Greetings, “together we’ll make magic!”
Now that the fall semester is in full swing, I thought that I would finally write to introduce myself to the Futures Initiative’s virtual communities. My name is Frances Tran and this year I will be serving as a Postdoctoral Fellow and the Interim Associate Director of the Futures Initiative, while our Director of Administration and Programs, Katina Rogers, is on parental leave. Despite the volatility of our current political climate, it heartens me to be part of a program committed to advancing equity, inclusion, diversity, and innovation at all levels of higher education.
I am so grateful to have been involved in two important events already that affirm this mission. The first was the Undergraduate Leadership Institute on August 9th, welcoming the 2017-18 cohort of CUNY Undergraduate Leadership Fellows. This program, co-directed by Lauren Melendez, Mike Rifino, and Kashema Hutchinson aims to instill undergraduate students across CUNY with skills and experiences to enhance their understanding of leadership- not as a position of power, but as a practice of creating conditions of possibility for collaboration and solidarity. You can read Lauren’s welcome address to the leadership fellows here as well Mike and Kashema’s recap of the event, which includes gorgeous photos of our directors and fellows. Mike also wrote a thoughtful reflection on the “Resource Scavenger Hunt” activity he facilitated during the Institute that includes strategies for replicating this exercise as well as thoughts on how to improve it in the future.
The second event happened just yesterday on “Pedagogies of Dissent for Asian American Studies,” which I was lucky enough to organize and participate in. We had an amazing turnout and such an engaged conversation about institutional racism, the challenges and material costs of dissent, and the different forms and shapes dissent could take, both in and out of the classroom. I’ll be posting a fuller recapt of this event soon, so keep an eye out for that, but all in all, it was a wonderful way for us to kick-off our new Thursday Dialogues series, which are largely informal brownbag lunch conversations around topics of interest that have been selected by Futures Initiative staff and fellows. They are open to the public, so we hope to see you there. We have many other exciting events planned for the year as well, including one next Monday on September 11th, “Queer Pedagogies and Pedagogy for LGBTQ Instructors,” organized by FI Fellow, Kalle Westerling and cosponsored by CLAGS, which is part of our annual “University Worth Fighting For” series.

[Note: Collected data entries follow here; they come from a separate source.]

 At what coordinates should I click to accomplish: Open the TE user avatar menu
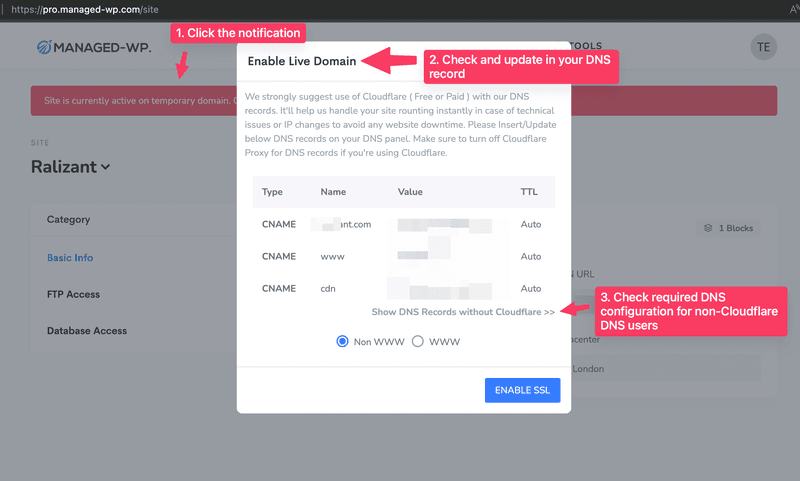coord(763,47)
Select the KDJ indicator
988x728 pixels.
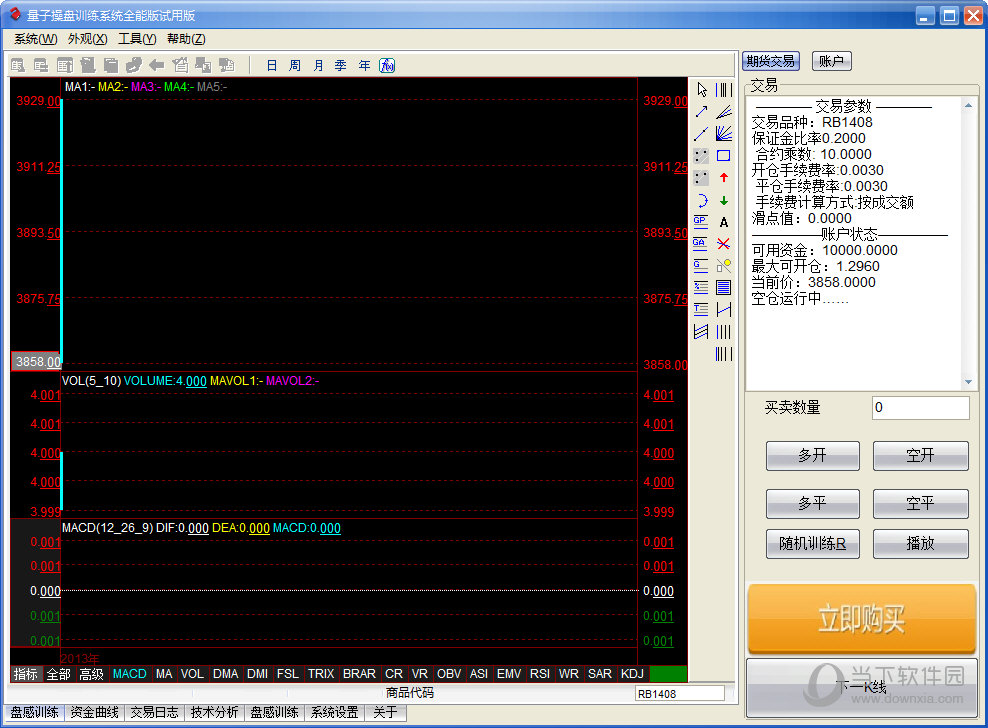[632, 674]
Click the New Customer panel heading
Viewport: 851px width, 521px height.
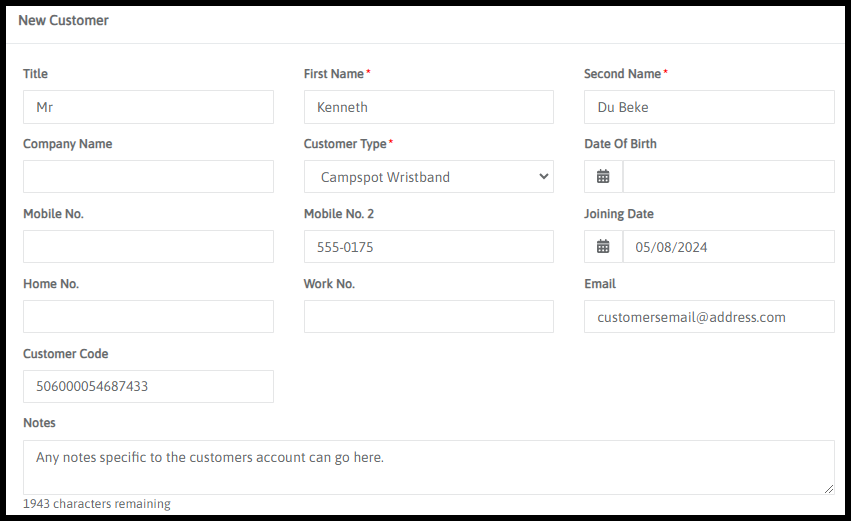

For now, I thought that I would close this post by telling you all a little bit about myself and the work that I do. My research focus is on Asian American and multiethnic cultural studies, with an emphasis on queer of color and feminist critique. I am especially inspired by science and speculative fictions–works by authors from underrepresented and underserved communities, from dispossessed, diasporic, and differently abled populations–for the ways in which they press us to consider new modes of seeing, knowing, and being in the world. I believe deeply in Walidah Imarisha and adrienne marie brown’s assertion that “all organizing is science fiction,” and that speculative aesthetics offer us not an escape from, but a way of re-approaching historical and persisting conditions of social and material inequity as well as envisioning the possibility for more equitable and just worlds.

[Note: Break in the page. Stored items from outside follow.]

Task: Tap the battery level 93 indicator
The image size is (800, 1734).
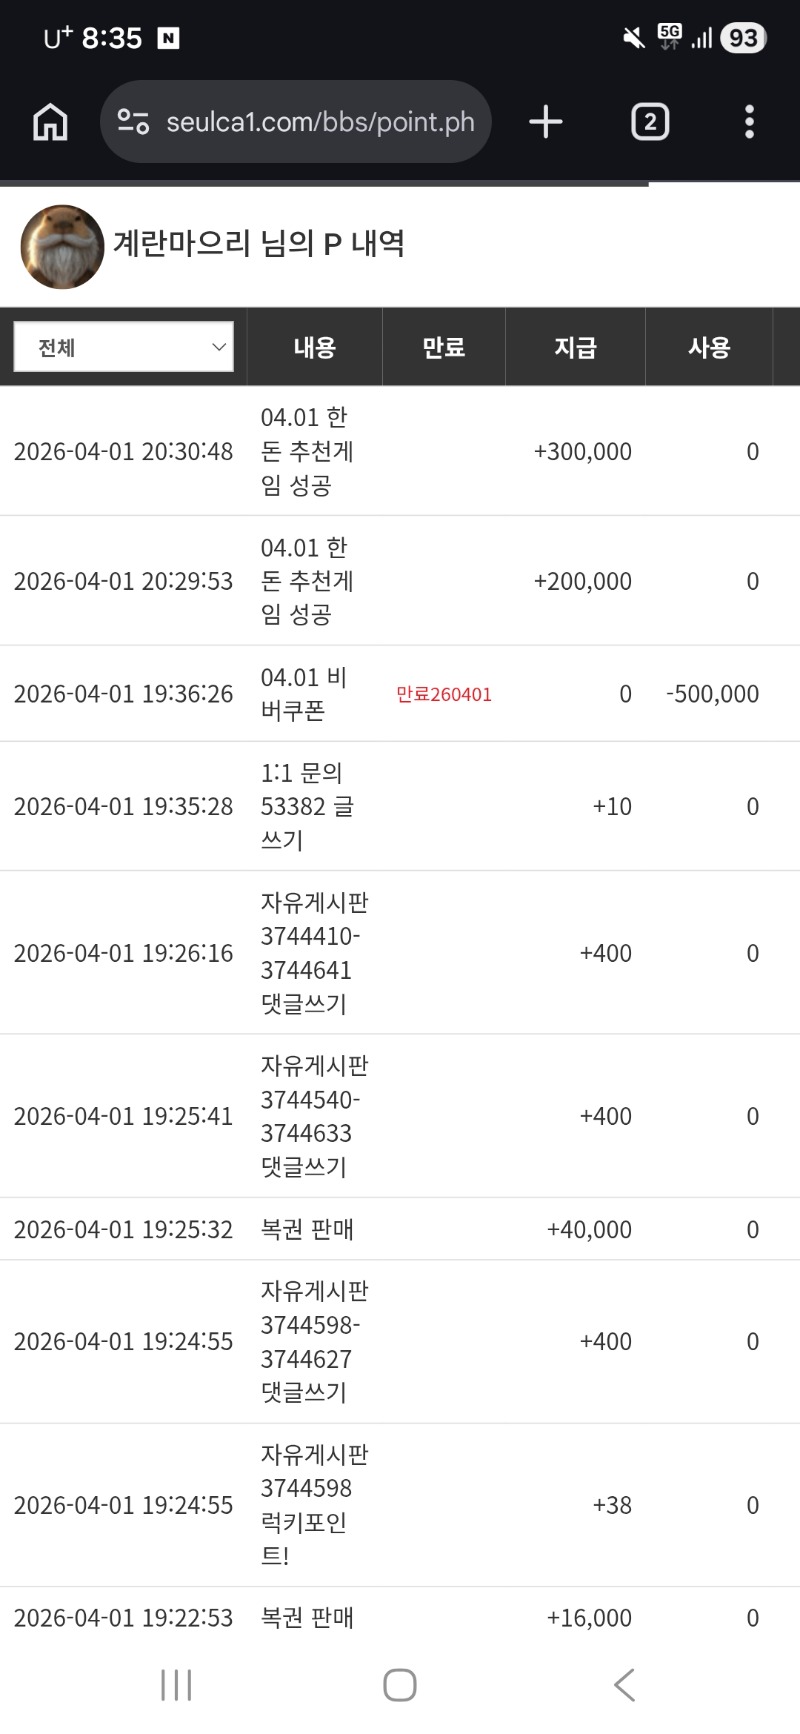Action: [742, 38]
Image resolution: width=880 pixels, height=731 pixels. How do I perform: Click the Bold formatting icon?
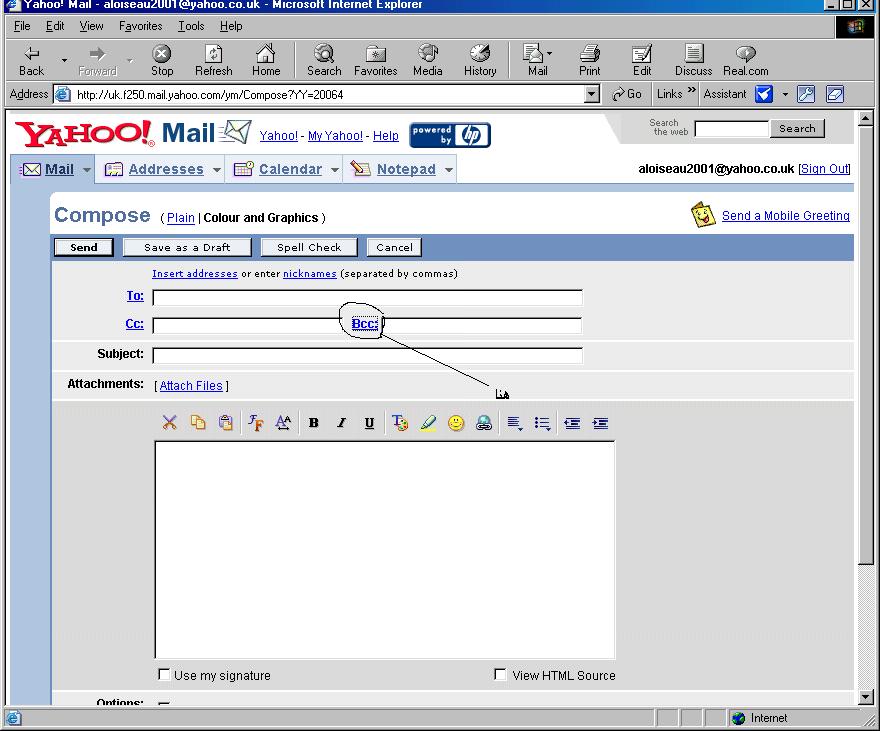click(314, 423)
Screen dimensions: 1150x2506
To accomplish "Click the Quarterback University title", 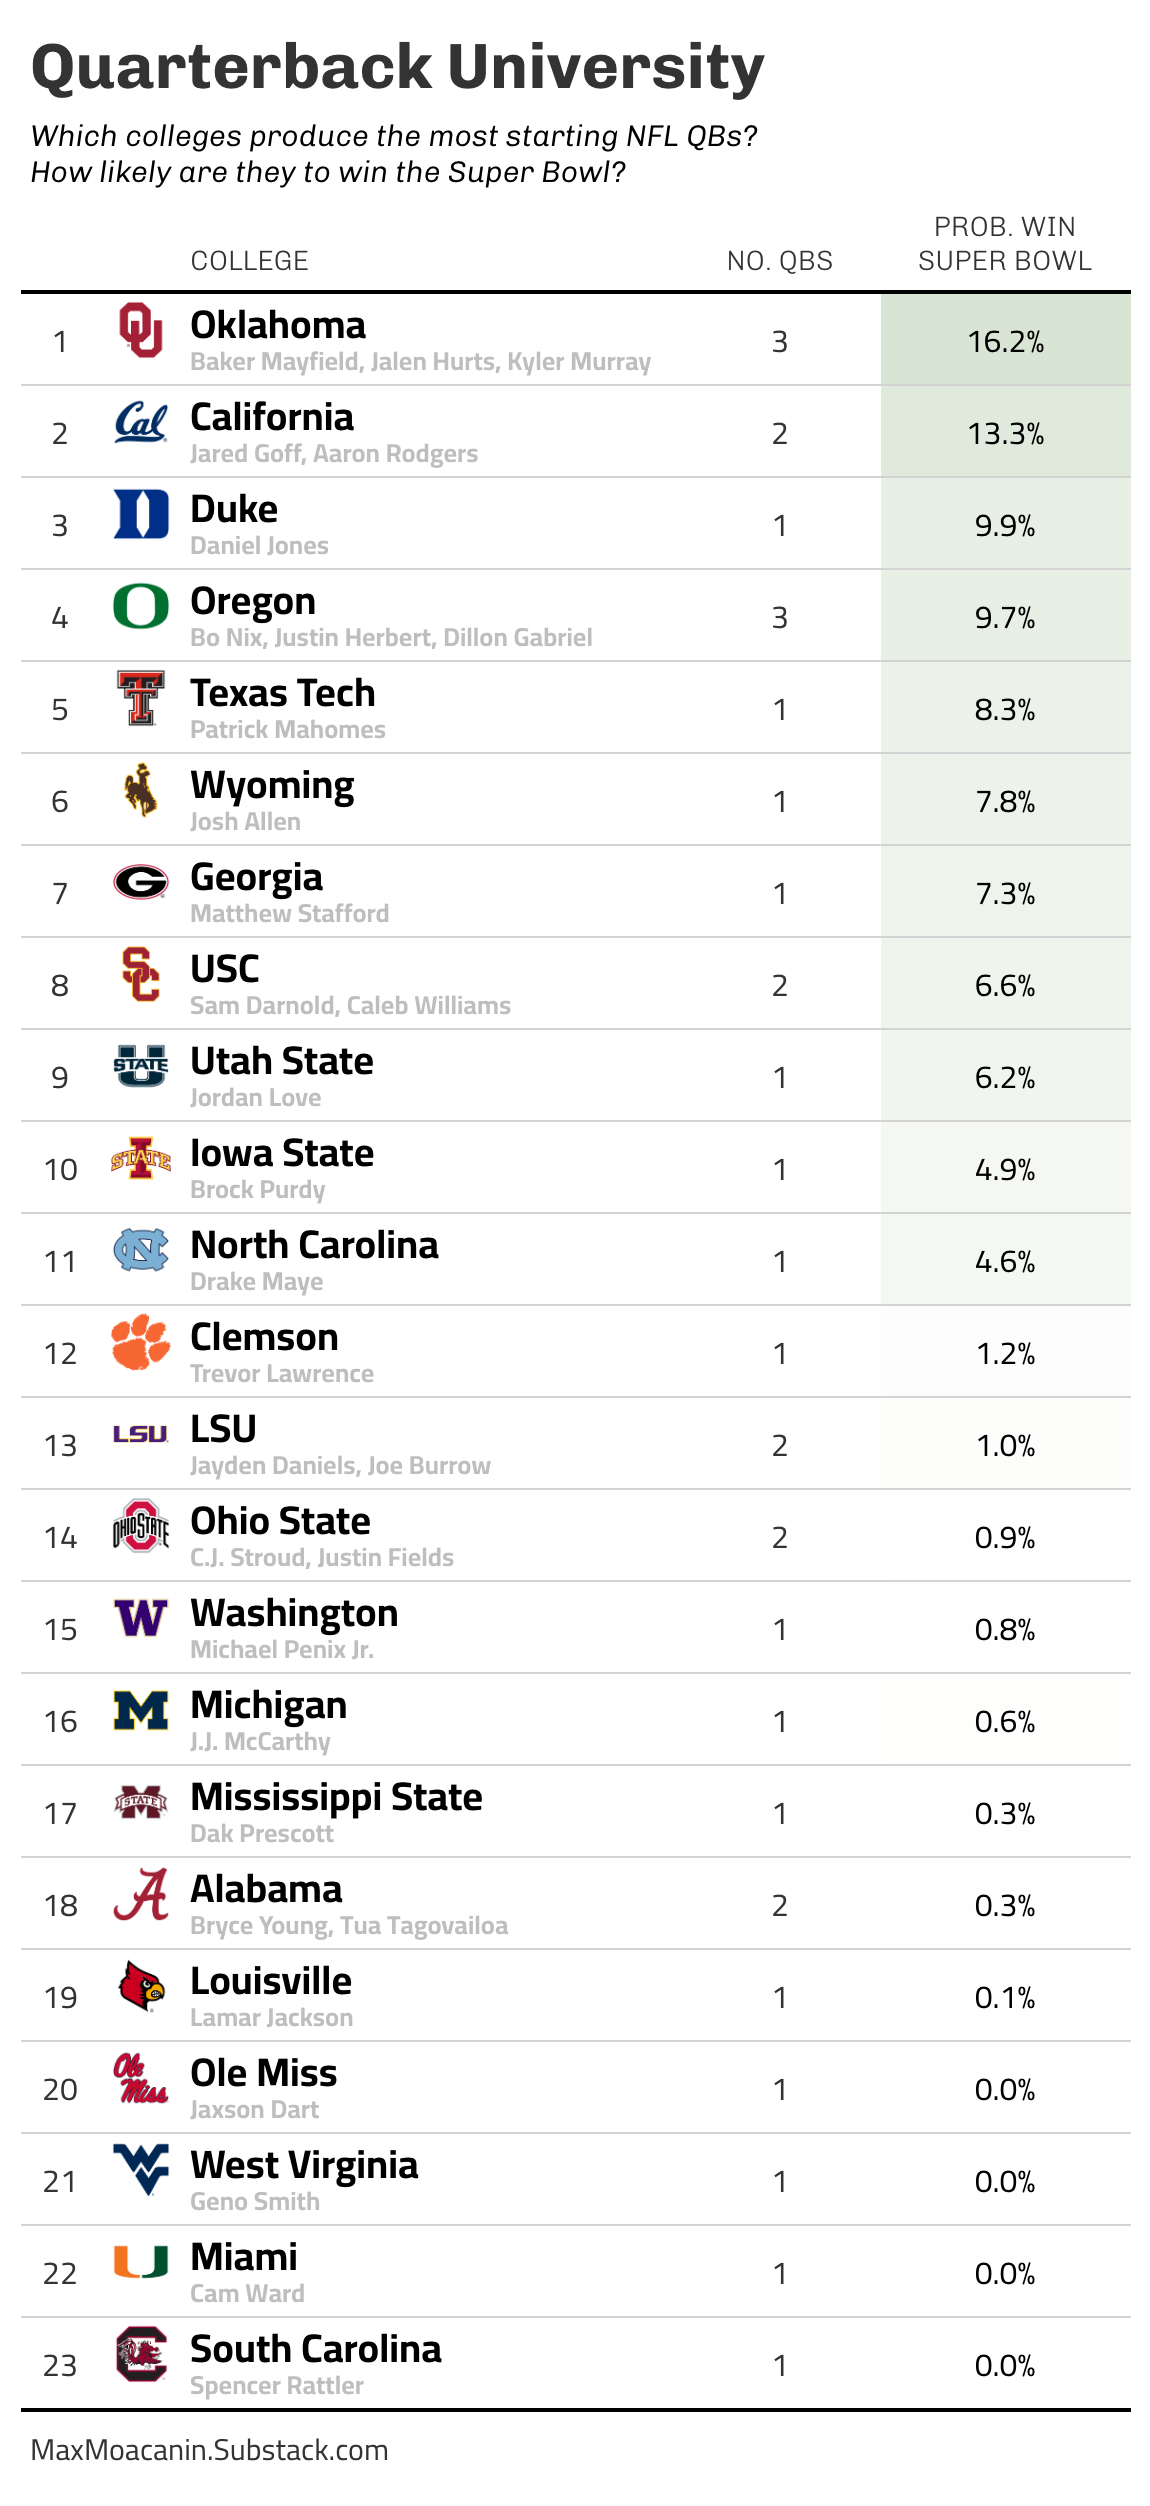I will (x=397, y=68).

Currently, I am in the process of revising my dissertation into a book manuscript, tentatively titled, “Aleatory Entanglements: On Minoritized Knowledges, Speculative Aesthetics, and Other Humanities.” This project posits entanglement as as a means of re-visioning our understanding of the relationship among minoritized fields of knowledge within the humanities. It calls attention to how interdisciplines like Asian American and Ethnic studies are trapped or ensnared within the academy’s value hierarchies, its systems of avowal and disavowal, while also underscoring how these fields are deeply involved, bound up, and entangled with each other in ways that challenge efforts to regulate and compartmentalize minority difference. Drawing on Asian American and multiethnic science and speculative fictions across a range of cultural media, this project explores how these texts enable the recognition of messy, unpredictable, aleatory entanglements among multiple times, spaces, and bodies in order to illuminate “other” humanities attuned to the continuing materiality of racial difference and social inequity.

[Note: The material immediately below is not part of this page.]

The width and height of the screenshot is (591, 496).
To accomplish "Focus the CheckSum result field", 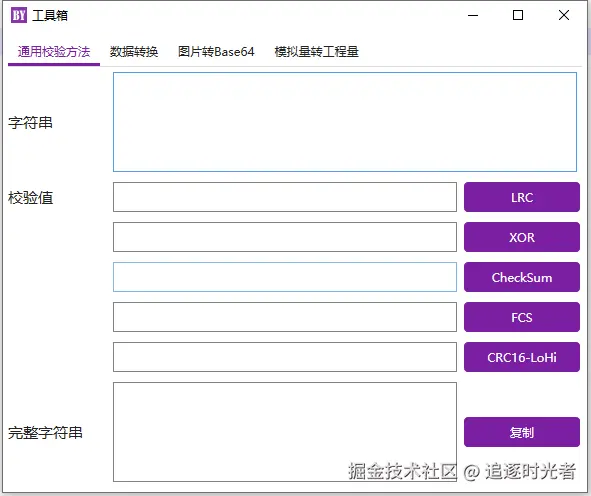I will [285, 277].

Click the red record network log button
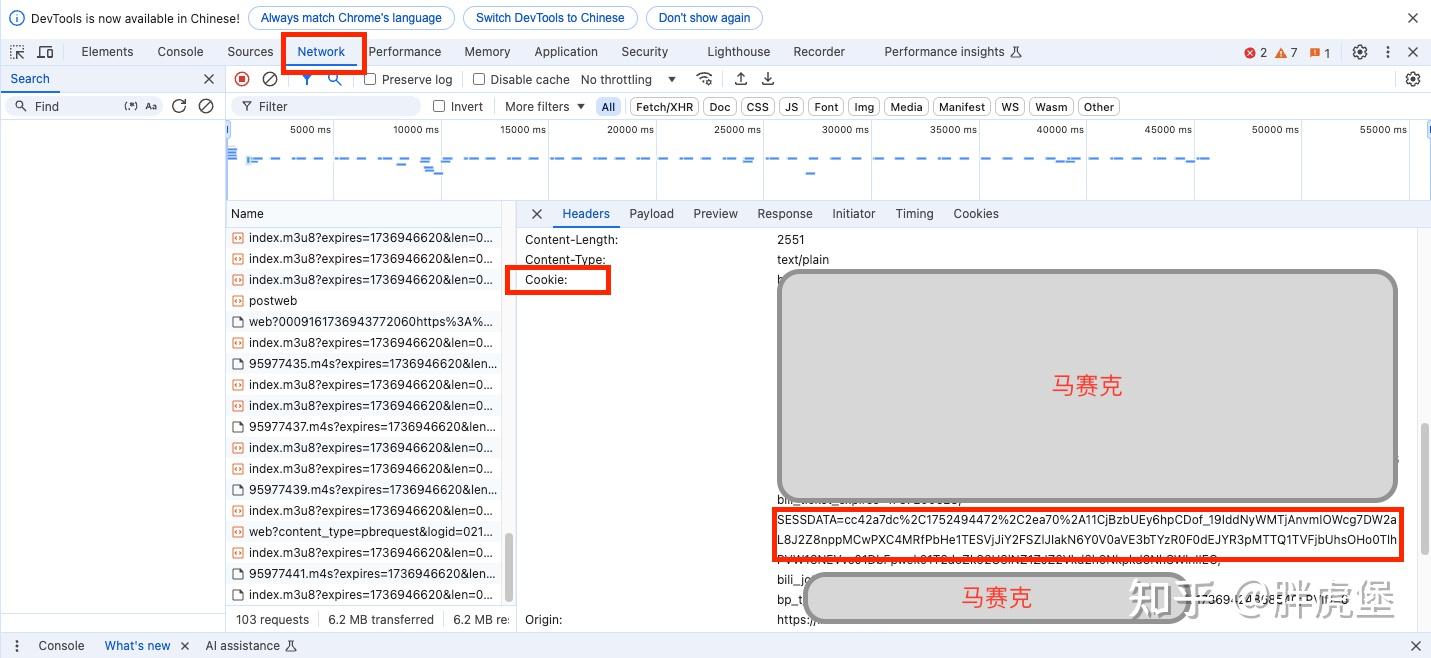pyautogui.click(x=241, y=79)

This project aligns with the aims of the Futures Initiative in so many ways, which is all the more reason I am looking forward to learning from my colleagues and our program’s ever-expanding intellectual and social networks. Here’s to a year full of challenges, hard work, dedication, and dissent. As Nao, the protagonist of one of my favorite books to date, Ruth Ozeki’s A Tale for the Time Being, says, “together we’ll make magic!”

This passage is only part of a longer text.